(Dataset entries)
##########
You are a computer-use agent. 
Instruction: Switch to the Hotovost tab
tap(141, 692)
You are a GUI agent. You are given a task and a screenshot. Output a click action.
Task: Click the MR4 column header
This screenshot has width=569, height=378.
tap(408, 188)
##########
- [Goal of the exercise] All the lines above should be written out once more, exactly.

- [Written response]
You are a computer-use agent. 
Instruction: Switch to the Hotovost tab
tap(141, 692)
You are a GUI agent. You are given a task and a screenshot. Output a click action.
Task: Click the MR4 column header
This screenshot has width=569, height=378.
tap(408, 188)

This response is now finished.